Come fuoco che arde

 Un secolo dalla morte di Pio X (Giuseppe Melchiorre Sarto, 1835-1914), sessant’an­ni dalla sua canonizzazione. Eppure queste ricorrenze sono passate quasi del tutto in sordina negli ambienti ecclesiali, fat­te salve le celebrazioni tenutesi nel comune di Riese, nei pressi di Treviso, paese natale di papa Sarto e, al suo tempo, poco più di un villaggetto sperduto tra le montagne venete.

Lì, ogni anno, giungono da tutto il mon­do circa 15000 fedeli per visitare la chiesetta dove ricevette il battesimo e celebrò la prima Messa, il museo a lui dedicato e la sua casa natale, conservata intatta.

Dunque, benché la cultura religiosa con­temporanea non parli volentieri di Pio X, la sua immagine resta ben radicata nello zoc­colo duro della devozione popolare cattoli­ca: una sorta di prolungamento di quell’aura di santità che circondò sempre la sua per­sona. Questo pontificato, forse il più grande del Novecento, senza dubbio il più carico di drammaticità insieme con quello altrettanto travagliato di Pio XII (sempre viene rispettata la legge che vede un misterioso vincolo spiri­tuale tra un papa e i santi da lui proclamati: fu, infatti, proprio il Pacelli ad elevare agli ono­ri degli altari l’omonimo predecessore) resta una pietra miliare nella storia moderna.

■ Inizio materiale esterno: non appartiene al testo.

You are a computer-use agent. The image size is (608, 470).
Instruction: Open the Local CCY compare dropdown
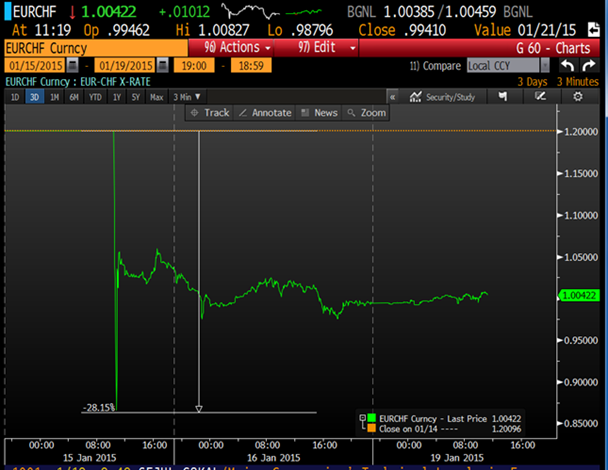507,66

Tuttavia, trattare del Sarto non è cosa facile: significa saper coniugare il microco­smo di un uomo straordinario venuto su dal nulla con il macrocosmo del tramonto di un’intera epoca che si materializzò in eventi a dir poco terribili, di cui la Grande Guerra fu solo l’ultimo e avvelenatissimo frutto, ca­pace, a sua volta, di far sorgere altre radici di morte.

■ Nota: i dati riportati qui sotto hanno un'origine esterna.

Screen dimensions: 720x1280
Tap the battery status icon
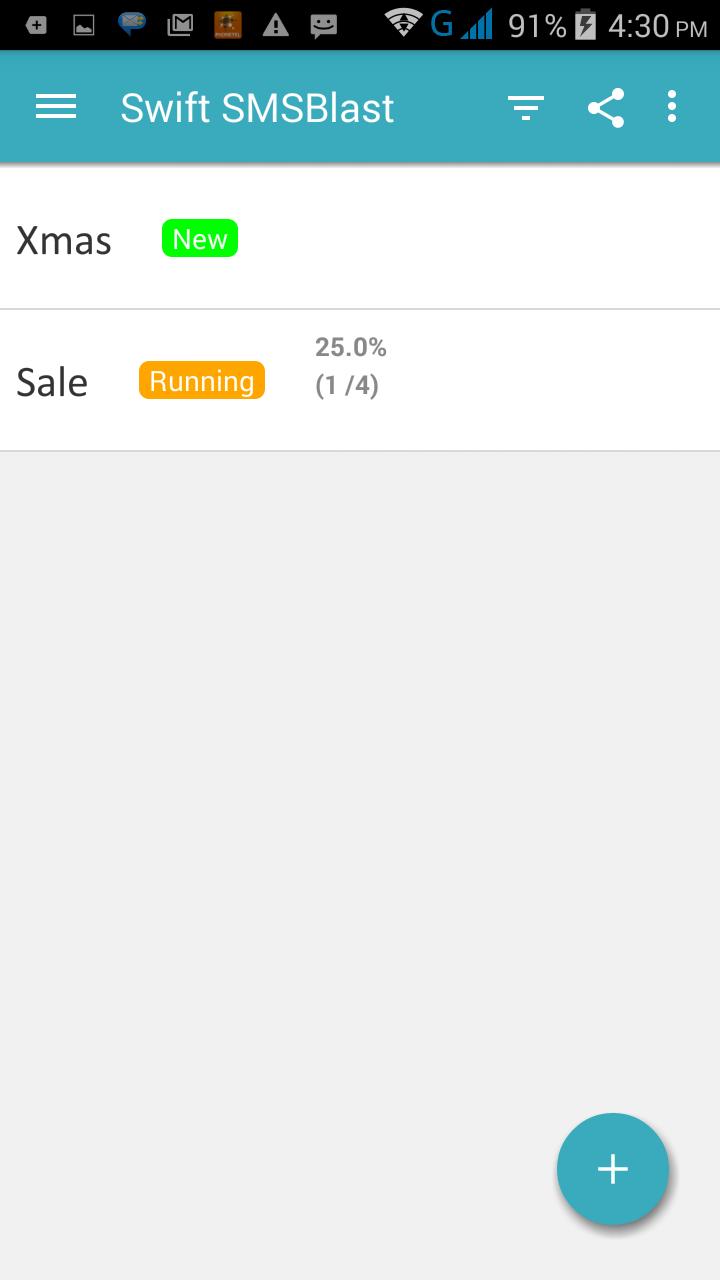coord(586,25)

Bisogna, allora, partire da un dato signifi­cativo: Pio X salì sulla cattedra di Pietro senza aver ricoperto in precedenza alcun impegno presso la Curia Romana o nell’attività diplo­matica della Santa Sede. Fu veramente un parroco divenuto papa perché il suo cursus honorum poteva vantare solo i nove anni di episcopato a Mantova e gli altrettanti come patriarca di Venezia. Ma non basta: si trattò di un contadino elevato al pontificato. Giu­seppe Sarto, detto “il Bepi”, era nato nel po­verissimo ambiente agricolo trevigiano, cre­sciuto letteralmente tra falci e pentoloni di polenta. Il suo caso è una clamorosa smenti­ta di quanti accusano la Chiesa del passato di essere stata sempre elitaria ed aristocratica. Certo, spesso le fila dell’episcopato cattolico furono composte da nobili ma mai manca­rono vescovi e cardinali di estrazione popo­lare se non addirittura proletaria (si pensi, ad esempio, a Sisto V, in pieno XVI secolo). Notevole è, a tal proposito, ricordare la tota­le comunione di intenti tra il papa contadi­no e il giovane segretario di stato che si era scelto, l’angloispanico Rafael Merry del Val, nelle cui vene scorreva il sangue blu di tutte le famiglie reali d’Europa e che poteva van­tare una lontana parentela addirittura con il martire Domenico del Val, una volta venera­tissimo a Saragozza.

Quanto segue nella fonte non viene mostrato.